Selected passage ->
_____
Canopus ADVC-55 DV Converter sitting on top 
on my Meteor Hunting PC.

Meteor Hunting PC

To accompany my new Astrovid Fireball Camera I needed a reliable PC system to drive the meteor detection software. The meteor detection software comes from a company in Japan called Sonotaco ( and I’ll elaborate more on the software in later posts.

The new meteor detection PC needed to be fairly powerful to cope with the video processing and storage. Video manipulation is one of those areas that still pushes PC requirements way beyond that of say, Microsoft Word or playing Solitaire.

Video files can take up a lot of space, particularly considering that the system will be detecting meteors every night. I had just upgraded my main PC system and had a few spare parts lying around that could go towards building a PC that would fit my needs.

Additional to the parts that I already had, I decided to replace the following:
Power Supply – I wanted a new one for clean reliable power
Hard Disk – Ample space on a new 1TB Hard Disk
Case – I really needed a better air cooled case to cope with those hot 30 degree nights in Melbourne! The massive 200mm fan on top of the Antec Nine Hundred case should help :)
_____
Task description -> Write the next part of the meteor-hunting PC build text above, starting after its final sentence. The data that comes next is separate material and has no connection to the meteor-hunting PC build.
_____
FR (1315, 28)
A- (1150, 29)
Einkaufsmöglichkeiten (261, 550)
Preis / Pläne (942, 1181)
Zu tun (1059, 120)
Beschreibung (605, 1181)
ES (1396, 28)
_____
Answer ->
Monitor – I finally had an excuse to ditch the 20KG 19” CRT monitor for a much brighter, lighter and larger LCD. It’s amazing how cheap LCD’s are these days compared to what large CRT’s used to cost.
I installed Microsoft Windows 7 Ultimate for what would hopefully be increased stability. Rarely a day goes by where I don’t crash Windows XP or Vista. Actually I also crashed Windows 7 a few times with a blue screen of death, it’s quite hard to do and requires a special talent, but that’s another story.

The final PC specs follow:

Computer Name - Meteor
Operating System - Windows 7 Ultimate
CPU Type - Intel(R) Core(TM)2 CPU 6600 @ 2.40GHz
Motherboard - Gigabyte GA-965P-DQ6 (rev 2.0)
System Memory - 2,048 MB DDR2
Power Supply - Antec 550w Basiq ATX Power Supply
Case - Antec Nine Hundred, Black, ATX, Top Mounted 200mm Fan
Video Adapter - NVIDIA GeForce 8800 GTX
Monitor - Acer H243H (DPMS)
Disk Drive - SATAII Device 931 GB
Optical Drive - HP DVD Writer 1270r ATA Device

Not only are the PC specs quite adequate, but the PC itself turned out to look pretty cool with bright blue LED’s in all fans, including the massive 200mm fan on top.

My Meteor Hunting PC. The silver box on top
 is a Canopus ADVC-55 DV Converter.

The PC was ready to hunt meteors.

Monday, February 15, 2010

Astrovid Fireball Camera Arrives

My Astrovid Fireball Camera has arrived. Of course I couldn’t wait to pull it apart and take a look at the components inside. I was happy to see that it is solidly built and well constructed. Attention to details like cable placement with appropriate cable ties make for a professional product. The supplied documentation was also good.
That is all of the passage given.